[Collected data]
*****

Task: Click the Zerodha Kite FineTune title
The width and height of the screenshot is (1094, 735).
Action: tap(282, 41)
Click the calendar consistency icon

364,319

*****

• [EXERCISE AIM]: All entries must come back exactly as they were written.

• [SOLUTION]:
Task: Click the Zerodha Kite FineTune title
The width and height of the screenshot is (1094, 735).
Action: tap(282, 41)
Click the calendar consistency icon

364,319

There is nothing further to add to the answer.